▸ **Task goal**
Reproduce the following lines word for word.

-=-=-=-=-

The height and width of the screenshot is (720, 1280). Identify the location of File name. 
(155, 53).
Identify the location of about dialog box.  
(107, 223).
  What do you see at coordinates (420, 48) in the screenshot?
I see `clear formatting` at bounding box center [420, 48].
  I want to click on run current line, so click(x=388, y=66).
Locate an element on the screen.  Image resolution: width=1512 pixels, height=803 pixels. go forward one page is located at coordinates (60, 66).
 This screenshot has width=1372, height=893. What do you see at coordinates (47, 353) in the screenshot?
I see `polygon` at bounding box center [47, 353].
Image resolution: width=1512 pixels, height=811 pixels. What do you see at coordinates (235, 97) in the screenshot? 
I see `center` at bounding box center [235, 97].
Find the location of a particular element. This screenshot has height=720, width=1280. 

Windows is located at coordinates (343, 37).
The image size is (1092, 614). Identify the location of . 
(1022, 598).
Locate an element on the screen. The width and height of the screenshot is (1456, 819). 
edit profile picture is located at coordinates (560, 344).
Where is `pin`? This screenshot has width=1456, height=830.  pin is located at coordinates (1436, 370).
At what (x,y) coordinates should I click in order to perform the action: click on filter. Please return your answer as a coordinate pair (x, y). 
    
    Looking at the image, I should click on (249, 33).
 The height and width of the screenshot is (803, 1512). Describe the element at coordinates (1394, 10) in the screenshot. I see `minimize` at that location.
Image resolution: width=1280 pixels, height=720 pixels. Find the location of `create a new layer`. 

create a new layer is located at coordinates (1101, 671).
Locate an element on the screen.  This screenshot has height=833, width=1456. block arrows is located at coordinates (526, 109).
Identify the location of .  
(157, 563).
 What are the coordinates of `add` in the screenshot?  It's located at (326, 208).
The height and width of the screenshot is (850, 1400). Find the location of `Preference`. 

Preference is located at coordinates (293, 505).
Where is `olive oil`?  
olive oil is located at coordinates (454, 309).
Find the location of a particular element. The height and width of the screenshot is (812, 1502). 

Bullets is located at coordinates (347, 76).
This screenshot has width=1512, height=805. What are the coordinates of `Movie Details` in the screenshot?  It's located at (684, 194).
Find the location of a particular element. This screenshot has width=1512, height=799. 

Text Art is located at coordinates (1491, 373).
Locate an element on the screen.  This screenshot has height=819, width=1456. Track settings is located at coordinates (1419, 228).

-=-=-=-=-

▸ **Exercise answer**
The height and width of the screenshot is (720, 1280). Identify the location of File name. 
(155, 53).
Identify the location of about dialog box.  
(107, 223).
  What do you see at coordinates (420, 48) in the screenshot?
I see `clear formatting` at bounding box center [420, 48].
  I want to click on run current line, so click(x=388, y=66).
Locate an element on the screen.  Image resolution: width=1512 pixels, height=803 pixels. go forward one page is located at coordinates (60, 66).
 This screenshot has width=1372, height=893. What do you see at coordinates (47, 353) in the screenshot?
I see `polygon` at bounding box center [47, 353].
Image resolution: width=1512 pixels, height=811 pixels. What do you see at coordinates (235, 97) in the screenshot? 
I see `center` at bounding box center [235, 97].
Find the location of a particular element. This screenshot has height=720, width=1280. 

Windows is located at coordinates (343, 37).
The image size is (1092, 614). Identify the location of . 
(1022, 598).
Locate an element on the screen. The width and height of the screenshot is (1456, 819). 
edit profile picture is located at coordinates (560, 344).
Where is `pin`? This screenshot has width=1456, height=830.  pin is located at coordinates (1436, 370).
At what (x,y) coordinates should I click in order to perform the action: click on filter. Please return your answer as a coordinate pair (x, y). 
    
    Looking at the image, I should click on (249, 33).
 The height and width of the screenshot is (803, 1512). Describe the element at coordinates (1394, 10) in the screenshot. I see `minimize` at that location.
Image resolution: width=1280 pixels, height=720 pixels. Find the location of `create a new layer`. 

create a new layer is located at coordinates (1101, 671).
Locate an element on the screen.  This screenshot has height=833, width=1456. block arrows is located at coordinates (526, 109).
Identify the location of .  
(157, 563).
 What are the coordinates of `add` in the screenshot?  It's located at (326, 208).
The height and width of the screenshot is (850, 1400). Find the location of `Preference`. 

Preference is located at coordinates (293, 505).
Where is `olive oil`?  
olive oil is located at coordinates (454, 309).
Find the location of a particular element. The height and width of the screenshot is (812, 1502). 

Bullets is located at coordinates (347, 76).
This screenshot has width=1512, height=805. What are the coordinates of `Movie Details` in the screenshot?  It's located at (684, 194).
Find the location of a particular element. This screenshot has width=1512, height=799. 

Text Art is located at coordinates (1491, 373).
Locate an element on the screen.  This screenshot has height=819, width=1456. Track settings is located at coordinates (1419, 228).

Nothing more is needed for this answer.